# Snowblower Truck



## duramax03049 (Jan 30, 2008)

new to site but have been stalking it for years. last storm in southern new hampshire i was driving through hudson and at a gas station i saw a dodge with what had to been a 8-9 foot snowblower mounted just like a plow. ive been plowing the area since i was 16 im now 24. ive never seen this truck once. im guessing the guy must do driveways. anybody on here seen this or any truck like this in your area?? how do they work??


----------



## Firemanfive0 (Dec 13, 2007)

*Thats Funny*

MY GUESS IS LIKE A TRUCK WITH A SNOWBLOWER ON IT. JUST KIDDING I'D LIKE TO SEE SOME PICS TOO!


----------



## TL697 (Jan 19, 2008)

duramax03049;502465 said:


> new to site but have been stalking it for years. last storm in southern new hampshire i was driving through hudson and at a gas station i saw a dodge with what had to been a 8-9 foot snowblower mounted just like a plow. ive been plowing the area since i was 16 im now 24. ive never seen this truck once. im guessing the guy must do driveways. anybody on here seen this or any truck like this in your area?? how do they work??

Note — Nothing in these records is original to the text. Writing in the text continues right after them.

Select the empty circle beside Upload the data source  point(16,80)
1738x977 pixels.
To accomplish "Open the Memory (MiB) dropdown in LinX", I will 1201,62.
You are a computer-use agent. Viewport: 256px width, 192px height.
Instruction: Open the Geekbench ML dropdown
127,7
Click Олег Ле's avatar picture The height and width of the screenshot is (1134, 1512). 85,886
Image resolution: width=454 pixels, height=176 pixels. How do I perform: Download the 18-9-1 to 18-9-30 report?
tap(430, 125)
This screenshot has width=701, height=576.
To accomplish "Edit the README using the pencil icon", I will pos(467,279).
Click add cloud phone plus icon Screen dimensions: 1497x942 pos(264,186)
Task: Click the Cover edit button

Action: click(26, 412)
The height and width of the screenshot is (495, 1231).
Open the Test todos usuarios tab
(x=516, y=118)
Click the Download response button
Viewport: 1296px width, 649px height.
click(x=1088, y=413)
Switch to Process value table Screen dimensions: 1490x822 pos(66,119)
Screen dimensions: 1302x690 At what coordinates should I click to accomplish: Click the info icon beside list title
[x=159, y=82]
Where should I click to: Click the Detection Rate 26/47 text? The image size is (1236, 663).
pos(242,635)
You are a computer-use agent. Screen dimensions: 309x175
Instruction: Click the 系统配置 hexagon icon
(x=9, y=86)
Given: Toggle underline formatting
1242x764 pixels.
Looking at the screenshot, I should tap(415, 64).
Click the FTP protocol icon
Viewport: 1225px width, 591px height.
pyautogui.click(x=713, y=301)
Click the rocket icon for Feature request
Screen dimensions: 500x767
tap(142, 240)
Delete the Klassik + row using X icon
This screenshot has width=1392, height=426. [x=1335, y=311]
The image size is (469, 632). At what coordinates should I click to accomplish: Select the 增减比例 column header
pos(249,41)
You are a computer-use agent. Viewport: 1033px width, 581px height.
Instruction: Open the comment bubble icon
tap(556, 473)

I've seen one here in Colorado, but it doesn't look like it even runs...

I'll see if I can get a pic of it this week...


----------



## Michael M (Nov 24, 2006)

*snowblower*

I know somebody that I work with in Nashua that has one. He has had some issues where it throws chuncks off of cars and the houses. He does all resi's with it. It definitely has a use in the right application. Some of the driveways I plow there is NOWHERE to stack the snow, that machine would work well there. If I had it, I would focus more on condos or other similar types of areas. Big bucks for the machine itself. 10K


----------



## ppandr (Dec 16, 2004)

Check this out....






Seems light duty, but is what you are talking about.


----------



## YardMedic (Nov 29, 2006)

Probably not the one you've seen, but I know a Nashua firefighter Alex who has one on his Excursion. What's wild about his system is that he has BOTH the Hansen snowblower with a Fisher MM plowframe as well as an entire Fisher MM2 SS Xblade, so he can decide each storm which he's gonna use. The self-sufficient blower up front is raised & lowered with the Fisher lift system, so it needs all the regular controls anyway.


----------



## duramax03049 (Jan 30, 2008)

that video looks like the type of blower it was blue with yellow auger. driving by i didnt notice the motor on it. i figured it ran hydraulically which to me makes more sense. a snowblower this season during december wouldve been nice to have in some places.

thanks for the help guys


----------



## McVey Landscaping (Nov 21, 2007)

i think that blower system is awesome, i have several apartment areas were a plow can get tricky when it drifts. just no place to put big snows. that way i could just blow it over the fence into a field.


----------



## Runner (Jul 21, 2000)

That one runs off a remote motor, like an Onan or something. I couldn't even IMAGINE burning that kind of fuel to move 6" of snow 3 ft. with at less than a walking speed. It isn't even practical. Now, I COULD see in some applications where a little more power would be useful. This one runs right off a trucks PTO system.


----------



## haligan125 (Dec 17, 2003)

My buddy and I at work were joking about getting a Holder sidewalk plow. They have a plow blade a V plow and a snow blower for it, I bet we could do a ton of difficult driveways with it!


----------



## justme- (Dec 28, 2004)

Several manufacturers of those- Northern Tool used to peddle them- usually with a 25-30 HP onan to power them. Great idea for some situations.
Hansen is the originator-
http://www.allwebdiscounts.com/snowblower_01.php
and this article has been regurgitated on so many websites it's not funny, but the guy is wrong- pickup types have NEVER drawn power from the engine


----------



## 26543 (Jan 28, 2008)

Im thinking I might look for a 8ft blower and build one this summer, seems fairly staright forward


----------



## Curbside (Nov 16, 2004)

I used to own a truck mounted snow blower. It was made by Tenco and it was run by hydraulics. The blower was 8feet wide and had a 60hp Detroit in the back. It was advertised as a pick up truck blower but I don't think you could ever get it within the weight restrictions of a pickup. We had it mounted a Ford F550 and we still had to ballast the back of the truck even with that motor on the back. If you have a lot of room and straight runs they work pretty good. They are awkward around corners and visibility is always a problem unless you have the wind working in your favor which seems to never happen. They are also long in the front so you have to be careful. We don't have it anymore because of some manufacturing problems. Tenco ended up buying it back from us. I would not buy a blower again for a truck. If I had to do light duty blowing I would just put one on one of the bobcats or if I had a lot of blowing I would get a large one for one of the wheelloaders.


----------